## ABOUT THIS EXERCISE
An exact transcription of the lines below, from the first through the one containing "The height and", is the only output wanted.

## RECORDS SHOWN
++++++++++
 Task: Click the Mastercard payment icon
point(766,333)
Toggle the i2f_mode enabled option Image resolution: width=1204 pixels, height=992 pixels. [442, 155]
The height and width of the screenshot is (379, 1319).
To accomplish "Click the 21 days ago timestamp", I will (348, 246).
++++++++++
## REPLY
 Task: Click the Mastercard payment icon
point(766,333)
Toggle the i2f_mode enabled option Image resolution: width=1204 pixels, height=992 pixels. [442, 155]
The height and width of the screenshot is (379, 1319).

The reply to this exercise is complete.